Yıl 2025, Cilt: 29 Sayı: 3, 562 - 568, 25.12.2025

Çağdaş Deniz Periz , Seyhan Ulusoy

https://doi.org/10.19113/sdufenbed.1686870

Öz

In this study, the anti-quorum sensing (anti-QS) effects of phenyl isothiocyanate (PITC) on the virulence factors of Chromobacterium violaceum ATCC 12472 were examined. The antibacterial activity of PITC was evaluated, revealing inhibition zones within the range of 8-1 mM. The minimum inhibitory concentration (MIC) was determined to be 1 mM, while the minimum bactericidal concentration (MBC) was found to be greater than 2 mM. At sub-MIC concentrations (0.5-0.0625 mM), it was identified through the crystal violet assay that PITC inhibited biofilm formation by 41% at 0.5 mM and by 21% at 0.25 mM. Additionally, spectrophotometric analysis indicated a reduction in violacein production of 55% in the presence of 0.5 mM PITC and 31% at 0.25 mM. These findings suggest that PITC is capable of suppressing biofilm formation and violacein production in C. violaceum without inducing cell death, thereby positioning it as a potential anti-virulence agent. However, comprehensive studies on toxicity and the mechanism of action are necessary prior to clinical applications.

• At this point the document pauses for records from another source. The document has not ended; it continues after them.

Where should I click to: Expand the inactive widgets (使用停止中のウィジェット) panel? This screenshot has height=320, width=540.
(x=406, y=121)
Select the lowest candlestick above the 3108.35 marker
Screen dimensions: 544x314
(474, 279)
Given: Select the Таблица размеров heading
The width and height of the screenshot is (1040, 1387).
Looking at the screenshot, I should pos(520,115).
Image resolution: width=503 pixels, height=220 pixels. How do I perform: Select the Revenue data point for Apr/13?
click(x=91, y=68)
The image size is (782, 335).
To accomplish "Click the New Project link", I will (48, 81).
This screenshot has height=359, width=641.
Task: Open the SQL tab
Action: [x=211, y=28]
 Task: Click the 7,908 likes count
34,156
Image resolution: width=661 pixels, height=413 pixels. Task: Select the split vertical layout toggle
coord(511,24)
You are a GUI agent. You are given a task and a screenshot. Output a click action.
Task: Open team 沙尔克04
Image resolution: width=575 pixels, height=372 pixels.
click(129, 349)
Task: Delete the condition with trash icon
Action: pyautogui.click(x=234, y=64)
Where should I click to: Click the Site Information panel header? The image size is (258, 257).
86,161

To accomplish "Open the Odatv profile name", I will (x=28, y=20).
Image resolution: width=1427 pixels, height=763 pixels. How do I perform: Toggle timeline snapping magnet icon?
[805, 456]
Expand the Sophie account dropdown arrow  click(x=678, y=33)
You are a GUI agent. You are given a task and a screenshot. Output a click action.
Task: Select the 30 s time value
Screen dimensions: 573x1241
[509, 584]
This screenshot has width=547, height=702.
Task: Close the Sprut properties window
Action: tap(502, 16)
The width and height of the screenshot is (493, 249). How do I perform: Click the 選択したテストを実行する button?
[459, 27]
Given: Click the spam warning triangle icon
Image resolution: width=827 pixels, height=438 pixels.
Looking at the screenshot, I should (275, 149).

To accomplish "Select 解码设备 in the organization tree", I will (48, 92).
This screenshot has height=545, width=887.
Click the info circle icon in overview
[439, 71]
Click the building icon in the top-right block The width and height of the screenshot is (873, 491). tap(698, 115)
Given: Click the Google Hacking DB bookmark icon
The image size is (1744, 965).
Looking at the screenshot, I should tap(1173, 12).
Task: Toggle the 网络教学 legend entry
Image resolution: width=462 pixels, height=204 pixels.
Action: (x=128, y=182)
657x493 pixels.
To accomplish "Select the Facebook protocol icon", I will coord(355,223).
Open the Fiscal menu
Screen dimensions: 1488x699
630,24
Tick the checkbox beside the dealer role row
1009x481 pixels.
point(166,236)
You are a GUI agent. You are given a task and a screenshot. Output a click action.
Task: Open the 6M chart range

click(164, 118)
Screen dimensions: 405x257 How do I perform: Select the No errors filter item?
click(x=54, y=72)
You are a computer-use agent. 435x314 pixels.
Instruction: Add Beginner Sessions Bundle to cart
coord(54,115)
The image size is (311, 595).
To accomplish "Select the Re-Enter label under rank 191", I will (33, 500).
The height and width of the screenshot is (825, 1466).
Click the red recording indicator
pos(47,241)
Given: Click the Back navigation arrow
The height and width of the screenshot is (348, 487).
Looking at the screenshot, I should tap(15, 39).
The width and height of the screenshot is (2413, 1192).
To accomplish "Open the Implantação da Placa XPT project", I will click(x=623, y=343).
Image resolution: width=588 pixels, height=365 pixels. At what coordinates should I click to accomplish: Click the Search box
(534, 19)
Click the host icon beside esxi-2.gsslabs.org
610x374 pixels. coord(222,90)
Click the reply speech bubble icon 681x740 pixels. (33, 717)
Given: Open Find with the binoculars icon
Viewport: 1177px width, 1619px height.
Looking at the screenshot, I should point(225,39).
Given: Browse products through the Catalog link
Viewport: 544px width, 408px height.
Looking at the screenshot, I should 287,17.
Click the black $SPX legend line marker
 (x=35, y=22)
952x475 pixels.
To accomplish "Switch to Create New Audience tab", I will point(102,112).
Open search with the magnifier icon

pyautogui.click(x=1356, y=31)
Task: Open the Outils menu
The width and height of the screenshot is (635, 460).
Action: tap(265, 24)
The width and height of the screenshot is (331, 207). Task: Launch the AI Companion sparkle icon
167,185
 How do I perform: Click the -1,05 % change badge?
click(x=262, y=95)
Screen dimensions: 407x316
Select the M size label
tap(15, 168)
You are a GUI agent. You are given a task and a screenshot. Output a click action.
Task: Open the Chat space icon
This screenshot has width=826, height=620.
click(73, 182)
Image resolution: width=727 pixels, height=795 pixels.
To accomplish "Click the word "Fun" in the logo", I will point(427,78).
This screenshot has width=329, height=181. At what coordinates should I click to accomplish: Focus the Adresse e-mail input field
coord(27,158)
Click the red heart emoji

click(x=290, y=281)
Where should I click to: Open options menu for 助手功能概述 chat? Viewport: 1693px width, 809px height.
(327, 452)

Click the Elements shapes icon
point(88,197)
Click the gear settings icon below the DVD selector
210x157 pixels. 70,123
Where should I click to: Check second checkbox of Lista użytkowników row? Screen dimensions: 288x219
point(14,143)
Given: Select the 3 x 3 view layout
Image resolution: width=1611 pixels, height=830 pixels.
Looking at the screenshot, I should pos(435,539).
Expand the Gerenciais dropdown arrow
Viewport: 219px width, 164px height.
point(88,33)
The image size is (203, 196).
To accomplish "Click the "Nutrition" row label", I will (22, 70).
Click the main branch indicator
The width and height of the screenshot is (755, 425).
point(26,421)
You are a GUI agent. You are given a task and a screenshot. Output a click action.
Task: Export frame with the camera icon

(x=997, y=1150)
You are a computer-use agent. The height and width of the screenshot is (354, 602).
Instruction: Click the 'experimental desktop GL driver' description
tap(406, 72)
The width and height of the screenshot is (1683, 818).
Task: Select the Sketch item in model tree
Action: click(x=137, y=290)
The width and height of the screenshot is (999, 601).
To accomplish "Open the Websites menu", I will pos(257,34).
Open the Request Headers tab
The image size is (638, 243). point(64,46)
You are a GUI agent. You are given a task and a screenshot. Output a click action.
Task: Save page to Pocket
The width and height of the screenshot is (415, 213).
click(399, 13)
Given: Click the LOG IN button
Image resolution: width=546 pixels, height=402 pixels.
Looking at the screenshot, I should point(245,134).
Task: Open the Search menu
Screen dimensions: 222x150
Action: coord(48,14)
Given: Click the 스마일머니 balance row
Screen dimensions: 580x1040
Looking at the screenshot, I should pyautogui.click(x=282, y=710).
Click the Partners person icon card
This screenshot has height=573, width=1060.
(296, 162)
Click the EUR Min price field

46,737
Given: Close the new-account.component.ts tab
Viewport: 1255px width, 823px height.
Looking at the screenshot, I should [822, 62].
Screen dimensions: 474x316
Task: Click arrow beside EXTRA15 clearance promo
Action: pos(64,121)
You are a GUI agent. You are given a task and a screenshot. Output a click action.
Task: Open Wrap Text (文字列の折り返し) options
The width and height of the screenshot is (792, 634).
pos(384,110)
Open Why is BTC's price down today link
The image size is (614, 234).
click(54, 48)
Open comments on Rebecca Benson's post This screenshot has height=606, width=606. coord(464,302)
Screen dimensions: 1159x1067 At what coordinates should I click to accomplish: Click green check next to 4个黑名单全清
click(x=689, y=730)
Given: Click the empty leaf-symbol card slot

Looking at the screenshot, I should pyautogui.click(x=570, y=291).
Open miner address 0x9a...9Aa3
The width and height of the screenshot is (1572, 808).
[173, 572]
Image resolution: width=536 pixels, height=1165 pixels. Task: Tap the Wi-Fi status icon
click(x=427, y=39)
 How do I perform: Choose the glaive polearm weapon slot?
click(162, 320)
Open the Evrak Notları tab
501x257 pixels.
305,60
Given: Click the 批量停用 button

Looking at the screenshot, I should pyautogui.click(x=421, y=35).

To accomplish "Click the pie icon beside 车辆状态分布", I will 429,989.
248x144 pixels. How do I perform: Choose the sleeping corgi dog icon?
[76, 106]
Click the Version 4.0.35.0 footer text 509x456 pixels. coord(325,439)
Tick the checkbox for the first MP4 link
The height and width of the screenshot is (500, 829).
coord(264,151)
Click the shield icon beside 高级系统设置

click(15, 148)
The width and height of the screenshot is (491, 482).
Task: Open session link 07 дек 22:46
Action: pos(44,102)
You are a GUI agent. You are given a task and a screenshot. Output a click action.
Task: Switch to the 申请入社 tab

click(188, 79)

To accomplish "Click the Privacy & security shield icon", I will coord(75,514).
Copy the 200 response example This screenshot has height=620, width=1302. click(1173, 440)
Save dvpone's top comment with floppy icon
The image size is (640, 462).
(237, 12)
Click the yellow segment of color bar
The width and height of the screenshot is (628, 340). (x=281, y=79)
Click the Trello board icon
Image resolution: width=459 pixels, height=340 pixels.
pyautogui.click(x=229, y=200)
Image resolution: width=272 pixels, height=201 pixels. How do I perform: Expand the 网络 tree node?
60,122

This research indicates that PITC could represent an alternative approach to the antibiotic resistance crisis and may illuminate new strategies for the control of biofilm-related infections.

Anahtar Kelimeler

Phenyl isothiocyanate , Quorum sensing , Chromobacterium violaceum , Biofilm , Violacein

Proje Numarası

8139

Chromobacterium violaceum'da Biyofilm Oluşumu ve Viyolasin Üretimi Üzerine Fenil İzotiyosiyanatın Etkileri

Öz

Bu çalışmada, fenil izotiyosiyanatın (PITC) Chromobacterium violaceum ATCC 12472'nin virülans faktörleri üzerindeki anti-quorum sensing (anti-QS) etkileri incelenmiştir. PITC'nin antibakteriyel aktivitesi değerlendirildiğinde ve 8-1 mM aralığında inhibisyon zonları gözlemlenmiştir. Minimum inhibitör konsantrasyon (MİK) 1 mM, minimum bakterisidal konsantrasyon (MBK) ise >2 mM olarak belirlenmiştir. Sub-MİK konsantrasyonlarda (0.5-0.0625 mM), PITC'nin biyofilm oluşumunu 0.5 mM için %41, 0.25 mM için %21 oranında inhibe ettiği kristal viyole yöntemiyle tespit edilmiştir. Viyolasin üretiminin 0.5 mM PITC varlığında %55, 0.25 mM için %31 azaldığı spektrofotometrik olarak belirlenmiştir. Elde edilen bulgular, PITC'nin C. violaceum için hücre ölümüne neden olmadan biyofilm oluşumunu ve viyolasin üretimini baskılayabildiğini ve anti-virülans ajan olarak potansiyel taşıdığını ortaya koymuştur. Ancak, klinik uygulamalar öncesinde toksisite ve etki mekanizmasına yönelik detaylı çalışmalar gereklidir. Bu çalışma, PITC'nin antibiyotik direnci krizine alternatif bir yaklaşım olarak değerlendirilebileceğini ve biyofilm kaynaklı enfeksiyonların kontrolünde yeni stratejilere ışık tutabileceğini göstermektedir.

Anahtar Kelimeler

Fenil izotiyosiyanat , Quorum sensing , Chromobacterium violaceum , Biyofilm , Viyolasin

Etik Beyan

Bu çalışmada, Yükseköğretim Kurumları Bilimsel Araştırma ve Yayın Etiği Yönergesi'nde belirtilen tüm kurallara tam olarak uyulduğunu ve aynı yönergenin 'Bilimsel Araştırma ve Yayın Etiğine Aykırı Eylemler' başlığı altında tanımlanan herhangi bir eylemin gerçekleştirilmediğini beyan ederiz.

Destekleyen Kurum

Süleyman Demirel Üniversitesi Bilimsel Araştırma Projeleri (BAP)

Proje Numarası

8139

Teşekkür

Bu çalışma, Süleyman Demirel Üniversitesi Bilimsel Araştırma Projeleri (BAP) tarafından desteklenmiştir (Proje ID: 8139). Destekleri için SDÜ BAP'a teşekkür ederiz.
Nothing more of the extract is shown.